**Extracted data**.

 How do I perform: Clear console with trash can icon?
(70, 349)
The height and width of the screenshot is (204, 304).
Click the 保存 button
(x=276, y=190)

**Your objective**.
Repeat each line, unchanged, from the line that contains "The height and" to the end of the listing above.

**Your response**.
The height and width of the screenshot is (204, 304).
Click the 保存 button
(x=276, y=190)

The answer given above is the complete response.